Waber Christian · Nationalrat · 2005-03-15
Waber Christian · Nationalrat · Bern · EVP/EDU Fraktion · 2005-03-15
Wortprotokoll
Familienzulagen sind ja nur ein Aspekt der Familienförderung. Sie können Zeugungs-, Geburten-, Stillprämien und anderes mehr bezahlen - damit wird die Geburtenfreudigkeit durch Familienförderung noch lange nicht angekurbelt. Kinder sind keine Armutsfallen; sie bedeuten Lebensqualität, Freude, Lebensschulung und sind für das Überleben des Staates notwendig.
Die Politik mit ihren Forderungen nach Förderung der Familien geht falsche Wege. Mit der immer wieder über Gebühr verlangten Frauenförderung - Krippenplätze, Tagesschulen und vieles mehr - werden die Familien nicht gefördert, sondern vielmehr zerstört. Angesehen und wertvoll ist heute leider nur noch, was Geld bringt: Frauen gehen arbeiten, damit sie Wertschätzung erfahren. Nicht Geld schafft Nestwärme, sondern echte Zuwendung von Vater und Mutter. Familienzulagen dürfen nicht nach dem Giesskannenprinzip verteilt werden; die Unterstützung des Staates muss gezielt Mütter und Väter finanziell entlasten, die es nötig haben.
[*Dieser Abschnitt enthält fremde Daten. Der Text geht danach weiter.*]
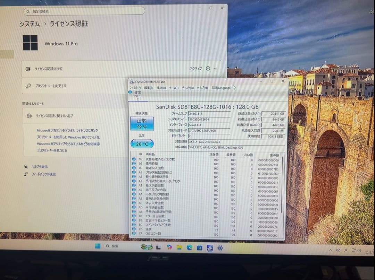Click the blue status dot beside 温度 row

point(134,229)
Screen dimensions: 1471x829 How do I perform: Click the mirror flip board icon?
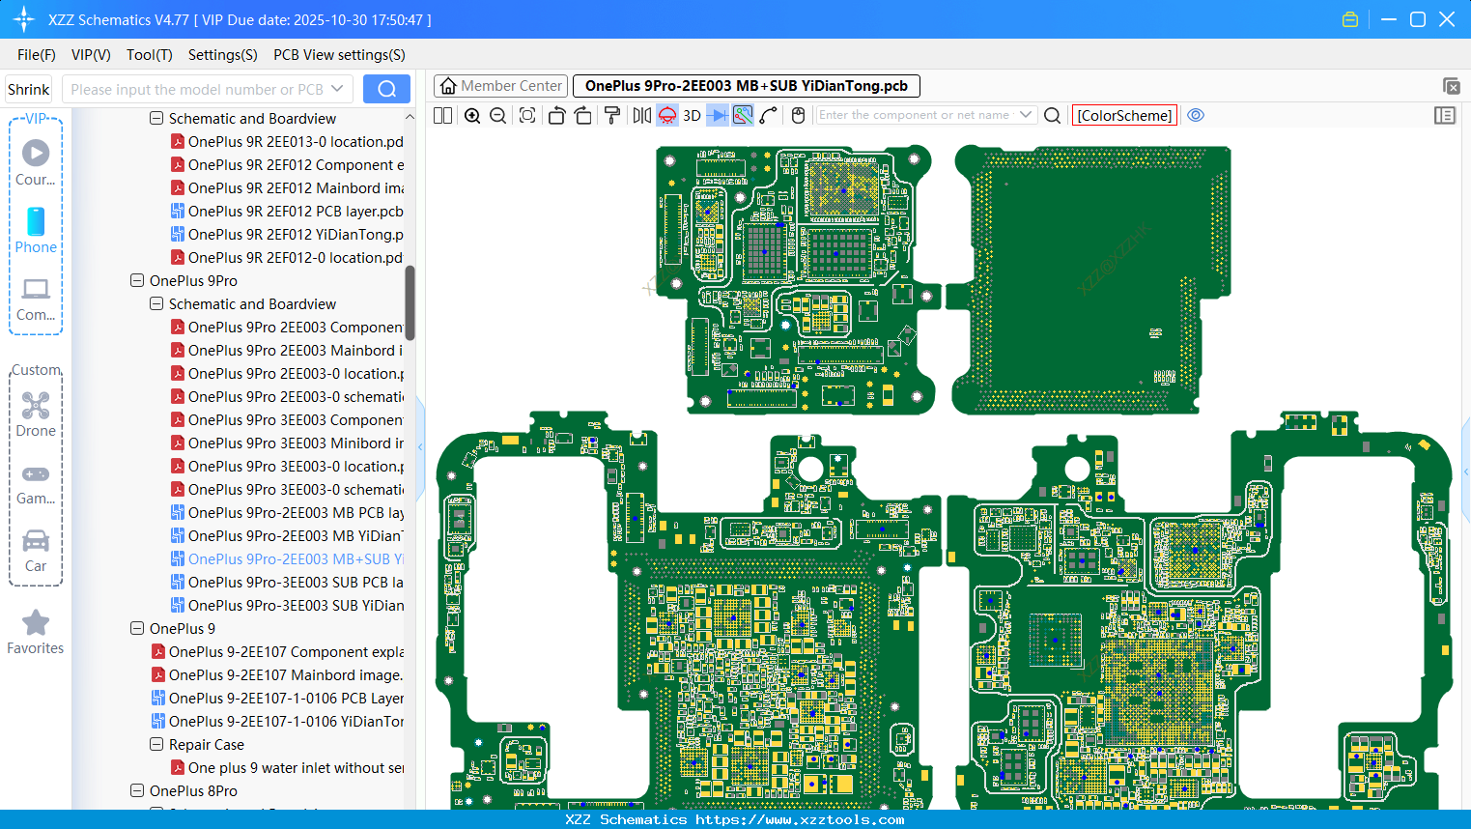[x=641, y=116]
Leider hatten wir von der EVP/EDU-Fraktion hier keine Vertretung in der Kommission, und es ist uns entgangen, dass unser Antrag bei Artikel 4 hätte gestellt werden müssen und nicht bei Artikel 20, da Artikel 20 nur die Nichterwerbstätigen tangiert. Somit möchten wir zuhanden des Protokolls folgende Anmerkung machen: Der Ständerat sollte darauf eingehen, dass in Artikel 4 die Berechtigung des Anspruches auf Kinderzulagen beim Einkommen und Vermögen indexiert wird, dass also die Kinderzulagen eine Limite erfahren, damit eben nicht Millionäre die Zulagen für ihre Kinder in Anspruch nehmen können.
Somit ziehe ich meinen Antrag zurück.